I am using python urllib2 to download pages from the web. I am not using any kind of user_agent etc. I am getting below sample errors. Can someone tell me a easy way to avoid them.
http://www.rottentomatoes.com/m/foxy_brown/
The server couldn't fulfill the request.
Error code: 403
http://www.spiritus-temporis.com/marc-platt-dancer-/
The server couldn't fulfill the request.
Error code: 503
http://www.golf-equipment-guide.com/news/Mark-Nichols-(golfer).html!!
The server couldn't fulfill the request.
Error code: 500
http://www.ehx.com/blog/mike-matthews-in-fuzz-documentary!!
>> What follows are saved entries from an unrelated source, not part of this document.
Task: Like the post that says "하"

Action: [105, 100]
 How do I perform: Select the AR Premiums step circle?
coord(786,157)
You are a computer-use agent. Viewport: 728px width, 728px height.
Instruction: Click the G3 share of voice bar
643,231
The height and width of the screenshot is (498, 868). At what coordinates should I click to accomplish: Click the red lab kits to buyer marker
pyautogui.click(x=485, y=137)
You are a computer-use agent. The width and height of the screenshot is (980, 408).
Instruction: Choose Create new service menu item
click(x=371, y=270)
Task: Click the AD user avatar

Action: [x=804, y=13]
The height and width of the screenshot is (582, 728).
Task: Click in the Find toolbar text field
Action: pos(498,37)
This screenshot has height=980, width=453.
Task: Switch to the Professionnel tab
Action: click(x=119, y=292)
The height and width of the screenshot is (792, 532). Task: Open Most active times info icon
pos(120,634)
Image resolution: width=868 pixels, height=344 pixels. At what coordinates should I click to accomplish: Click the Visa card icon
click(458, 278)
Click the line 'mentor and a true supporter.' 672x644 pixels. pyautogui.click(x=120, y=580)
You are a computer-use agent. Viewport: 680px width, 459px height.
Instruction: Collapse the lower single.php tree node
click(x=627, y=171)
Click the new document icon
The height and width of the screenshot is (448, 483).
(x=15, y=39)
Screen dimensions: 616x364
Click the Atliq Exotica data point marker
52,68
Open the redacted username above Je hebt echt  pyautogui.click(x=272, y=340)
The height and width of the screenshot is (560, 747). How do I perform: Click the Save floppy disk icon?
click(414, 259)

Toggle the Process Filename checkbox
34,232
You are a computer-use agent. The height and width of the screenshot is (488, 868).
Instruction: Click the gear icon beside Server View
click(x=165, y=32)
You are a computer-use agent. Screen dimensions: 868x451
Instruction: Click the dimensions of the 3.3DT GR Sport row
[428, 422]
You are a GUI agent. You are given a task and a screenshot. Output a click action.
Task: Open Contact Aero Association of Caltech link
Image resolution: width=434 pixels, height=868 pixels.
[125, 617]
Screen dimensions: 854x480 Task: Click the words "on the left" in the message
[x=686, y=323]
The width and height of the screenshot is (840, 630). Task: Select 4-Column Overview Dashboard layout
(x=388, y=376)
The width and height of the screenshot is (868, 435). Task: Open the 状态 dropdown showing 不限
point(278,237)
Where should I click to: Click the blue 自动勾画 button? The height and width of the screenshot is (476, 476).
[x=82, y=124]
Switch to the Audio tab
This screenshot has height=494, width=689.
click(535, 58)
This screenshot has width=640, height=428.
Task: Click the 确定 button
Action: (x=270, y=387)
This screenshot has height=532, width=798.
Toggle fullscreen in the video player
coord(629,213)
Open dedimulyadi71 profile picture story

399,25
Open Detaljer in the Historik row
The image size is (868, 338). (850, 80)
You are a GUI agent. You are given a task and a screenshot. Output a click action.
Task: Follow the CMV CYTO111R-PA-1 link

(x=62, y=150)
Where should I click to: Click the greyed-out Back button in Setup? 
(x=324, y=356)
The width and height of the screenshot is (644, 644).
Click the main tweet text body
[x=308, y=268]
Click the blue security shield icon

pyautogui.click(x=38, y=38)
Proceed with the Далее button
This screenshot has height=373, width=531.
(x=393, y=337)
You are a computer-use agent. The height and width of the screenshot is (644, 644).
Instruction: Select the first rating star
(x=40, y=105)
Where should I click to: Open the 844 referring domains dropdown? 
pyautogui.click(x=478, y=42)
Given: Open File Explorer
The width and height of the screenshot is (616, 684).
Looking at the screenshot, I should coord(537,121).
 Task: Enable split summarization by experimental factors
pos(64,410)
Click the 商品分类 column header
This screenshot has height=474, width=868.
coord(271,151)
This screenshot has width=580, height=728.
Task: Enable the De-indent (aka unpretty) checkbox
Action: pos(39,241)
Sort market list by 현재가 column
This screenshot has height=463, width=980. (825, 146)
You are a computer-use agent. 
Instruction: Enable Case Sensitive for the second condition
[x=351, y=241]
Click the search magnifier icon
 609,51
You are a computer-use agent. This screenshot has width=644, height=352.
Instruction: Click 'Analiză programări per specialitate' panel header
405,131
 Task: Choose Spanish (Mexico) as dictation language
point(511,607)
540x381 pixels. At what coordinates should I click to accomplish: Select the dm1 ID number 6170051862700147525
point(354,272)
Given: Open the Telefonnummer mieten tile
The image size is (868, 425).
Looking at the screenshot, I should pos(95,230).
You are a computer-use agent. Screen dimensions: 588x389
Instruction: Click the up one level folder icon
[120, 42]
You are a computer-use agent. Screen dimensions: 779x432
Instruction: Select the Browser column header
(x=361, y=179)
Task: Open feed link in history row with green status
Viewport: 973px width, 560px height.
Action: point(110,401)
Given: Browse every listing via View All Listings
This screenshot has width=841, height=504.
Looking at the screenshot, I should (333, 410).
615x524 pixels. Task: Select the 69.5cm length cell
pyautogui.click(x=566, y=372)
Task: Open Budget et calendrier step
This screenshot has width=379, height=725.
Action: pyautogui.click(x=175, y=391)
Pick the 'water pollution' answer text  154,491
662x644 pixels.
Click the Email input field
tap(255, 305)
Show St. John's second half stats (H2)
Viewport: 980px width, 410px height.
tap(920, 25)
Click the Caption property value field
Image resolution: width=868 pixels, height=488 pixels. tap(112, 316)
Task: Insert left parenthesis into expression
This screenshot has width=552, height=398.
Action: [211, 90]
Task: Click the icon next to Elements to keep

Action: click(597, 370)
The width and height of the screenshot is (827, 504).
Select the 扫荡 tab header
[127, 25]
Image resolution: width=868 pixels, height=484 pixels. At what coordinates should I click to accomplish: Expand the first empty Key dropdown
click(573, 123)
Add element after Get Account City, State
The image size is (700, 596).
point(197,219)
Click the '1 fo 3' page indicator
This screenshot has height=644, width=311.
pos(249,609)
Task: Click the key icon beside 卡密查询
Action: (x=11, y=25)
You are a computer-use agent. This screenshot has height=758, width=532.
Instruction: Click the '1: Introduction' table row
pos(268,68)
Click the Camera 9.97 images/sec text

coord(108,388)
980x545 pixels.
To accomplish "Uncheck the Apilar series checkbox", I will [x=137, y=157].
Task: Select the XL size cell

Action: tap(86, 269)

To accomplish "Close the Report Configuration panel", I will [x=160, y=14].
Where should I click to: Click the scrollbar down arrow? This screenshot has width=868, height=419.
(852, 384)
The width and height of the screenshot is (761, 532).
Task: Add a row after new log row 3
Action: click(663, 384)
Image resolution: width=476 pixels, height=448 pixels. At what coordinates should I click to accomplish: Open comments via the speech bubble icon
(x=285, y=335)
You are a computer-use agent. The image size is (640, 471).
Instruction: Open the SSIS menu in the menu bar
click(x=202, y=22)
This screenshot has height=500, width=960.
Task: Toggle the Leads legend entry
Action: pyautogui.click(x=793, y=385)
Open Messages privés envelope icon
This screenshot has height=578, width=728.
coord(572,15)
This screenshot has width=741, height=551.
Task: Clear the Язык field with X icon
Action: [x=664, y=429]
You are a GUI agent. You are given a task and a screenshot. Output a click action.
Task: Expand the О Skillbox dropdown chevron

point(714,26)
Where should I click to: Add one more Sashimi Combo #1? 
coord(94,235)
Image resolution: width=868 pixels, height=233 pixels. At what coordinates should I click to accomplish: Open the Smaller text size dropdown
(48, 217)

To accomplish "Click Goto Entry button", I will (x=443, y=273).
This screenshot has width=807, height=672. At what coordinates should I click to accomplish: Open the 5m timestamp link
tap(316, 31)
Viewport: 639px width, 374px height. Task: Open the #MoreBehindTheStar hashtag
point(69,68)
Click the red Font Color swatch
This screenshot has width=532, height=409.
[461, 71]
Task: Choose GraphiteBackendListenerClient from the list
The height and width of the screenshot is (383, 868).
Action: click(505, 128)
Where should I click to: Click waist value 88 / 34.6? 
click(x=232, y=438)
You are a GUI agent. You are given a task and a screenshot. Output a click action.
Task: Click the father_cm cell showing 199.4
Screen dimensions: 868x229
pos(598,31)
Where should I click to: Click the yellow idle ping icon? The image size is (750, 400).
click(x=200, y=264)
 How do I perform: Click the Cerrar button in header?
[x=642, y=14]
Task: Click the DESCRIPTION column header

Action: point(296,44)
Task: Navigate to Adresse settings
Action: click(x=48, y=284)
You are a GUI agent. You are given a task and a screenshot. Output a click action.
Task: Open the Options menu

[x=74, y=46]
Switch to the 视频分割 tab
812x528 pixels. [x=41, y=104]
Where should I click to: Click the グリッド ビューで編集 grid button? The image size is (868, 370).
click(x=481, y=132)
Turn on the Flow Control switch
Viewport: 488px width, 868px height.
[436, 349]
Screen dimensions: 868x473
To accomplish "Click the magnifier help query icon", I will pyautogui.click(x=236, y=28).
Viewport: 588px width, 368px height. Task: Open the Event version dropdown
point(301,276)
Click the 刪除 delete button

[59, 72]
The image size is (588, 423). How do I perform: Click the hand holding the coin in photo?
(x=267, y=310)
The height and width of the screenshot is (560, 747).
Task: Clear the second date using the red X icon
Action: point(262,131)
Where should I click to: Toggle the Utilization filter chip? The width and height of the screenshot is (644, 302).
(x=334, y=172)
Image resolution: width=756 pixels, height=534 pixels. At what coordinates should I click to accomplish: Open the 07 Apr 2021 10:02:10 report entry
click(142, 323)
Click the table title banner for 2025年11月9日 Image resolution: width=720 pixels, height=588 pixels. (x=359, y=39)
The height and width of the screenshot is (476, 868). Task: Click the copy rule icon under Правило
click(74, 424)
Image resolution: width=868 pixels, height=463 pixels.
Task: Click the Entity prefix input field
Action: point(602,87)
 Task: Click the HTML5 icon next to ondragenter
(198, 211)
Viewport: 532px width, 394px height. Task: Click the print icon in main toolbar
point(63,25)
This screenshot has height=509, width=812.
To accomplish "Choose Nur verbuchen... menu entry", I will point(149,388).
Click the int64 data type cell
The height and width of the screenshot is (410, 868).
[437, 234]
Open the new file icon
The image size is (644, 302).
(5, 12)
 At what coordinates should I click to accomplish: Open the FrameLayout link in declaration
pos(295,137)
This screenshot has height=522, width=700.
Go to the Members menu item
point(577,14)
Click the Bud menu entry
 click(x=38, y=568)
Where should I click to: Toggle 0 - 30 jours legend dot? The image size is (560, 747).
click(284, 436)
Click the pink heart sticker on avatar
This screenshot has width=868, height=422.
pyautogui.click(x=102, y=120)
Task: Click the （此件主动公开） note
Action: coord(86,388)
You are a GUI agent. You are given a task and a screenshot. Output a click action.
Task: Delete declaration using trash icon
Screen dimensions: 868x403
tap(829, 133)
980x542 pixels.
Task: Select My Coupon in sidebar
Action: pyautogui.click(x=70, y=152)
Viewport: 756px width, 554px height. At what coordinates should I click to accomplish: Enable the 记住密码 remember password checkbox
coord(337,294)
We failed to reach a server.
Reason: timed out
IncompleteRead(5621 bytes read)
Traceback (most recent call last):
File "download.py", line 43, in <module>
localFile.write(response.read())
File "/usr/lib/python2.6/socket.py", line 327, in read
data = self._sock.recv(rbufsize)
File "/usr/lib/python2.6/httplib.py", line 517, in read
return self._read_chunked(amt)
File "/usr/lib/python2.6/httplib.py", line 563, in _read_chunked
raise IncompleteRead(value)
IncompleteRead: IncompleteRead(5621 bytes read)
Thank you
Bala
Many web resources require some kind of cookie or other authentication to access, your 403 status codes are most likely the result of this.
503 errors tend to mean you’re rapidly accessing resources from a server in a loop and you need to wait briefly before attempting another access.
The 500 example doesn’t even appear to exist…
The timeout error may not need the “!!”, I can only load the resource without it.
I recommend you read up on http status codes.